**ACTION ITEM**
The reply is to be an exact repetition of the entries that follow, with each picture left out.

* * * * * * * * *

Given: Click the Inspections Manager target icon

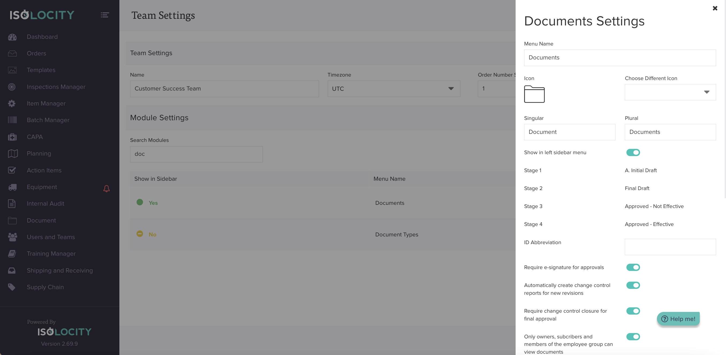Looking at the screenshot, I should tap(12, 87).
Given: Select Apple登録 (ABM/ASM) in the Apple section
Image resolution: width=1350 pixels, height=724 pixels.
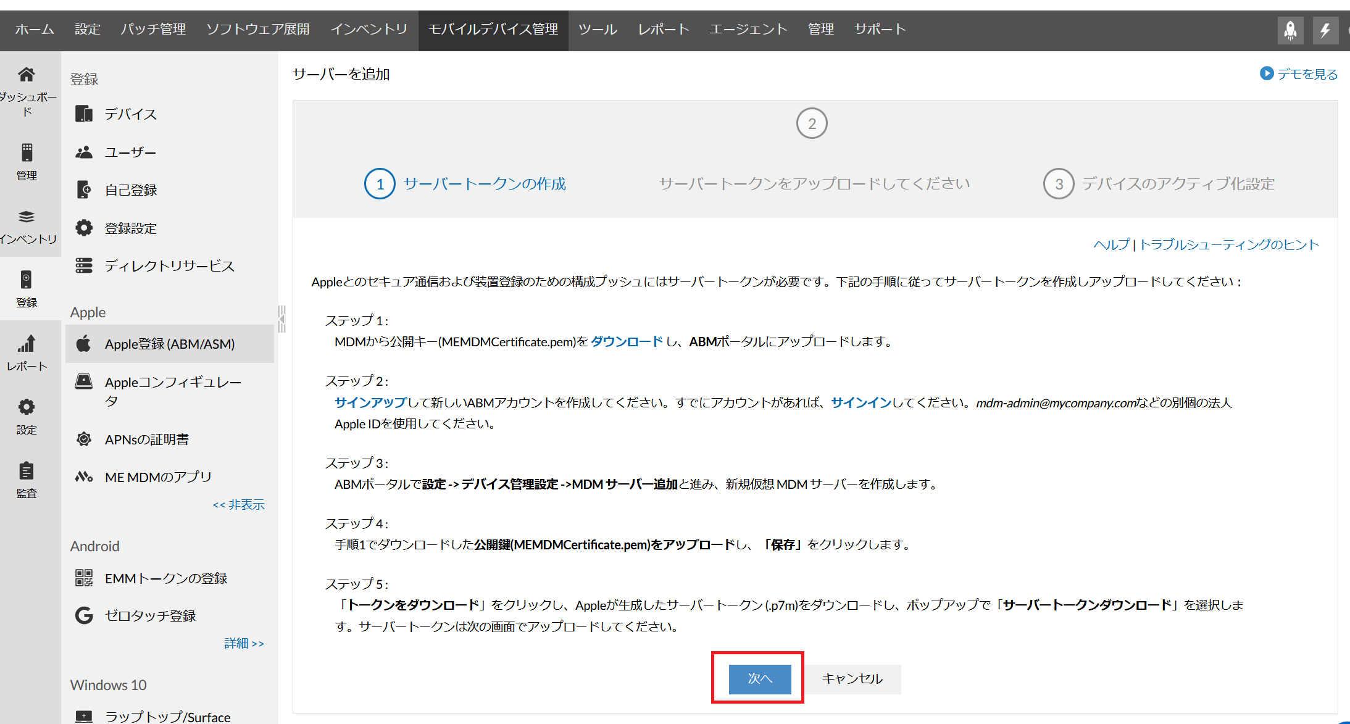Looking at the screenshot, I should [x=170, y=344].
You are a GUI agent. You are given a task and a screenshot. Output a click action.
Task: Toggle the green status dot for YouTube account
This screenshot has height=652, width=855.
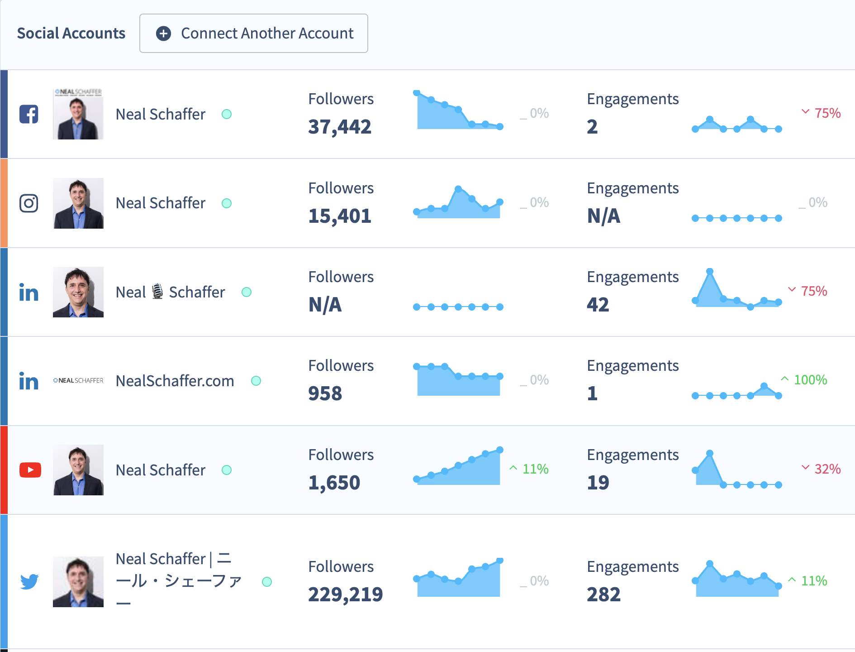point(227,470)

* * * * * * * * *

**RESPONSE**
Given: Click the Inspections Manager target icon

Looking at the screenshot, I should tap(12, 87).
Given: Select Apple登録 (ABM/ASM) in the Apple section
Image resolution: width=1350 pixels, height=724 pixels.
Looking at the screenshot, I should [x=170, y=344].
You are a GUI agent. You are given a task and a screenshot. Output a click action.
Task: Toggle the green status dot for YouTube account
This screenshot has height=652, width=855.
point(227,470)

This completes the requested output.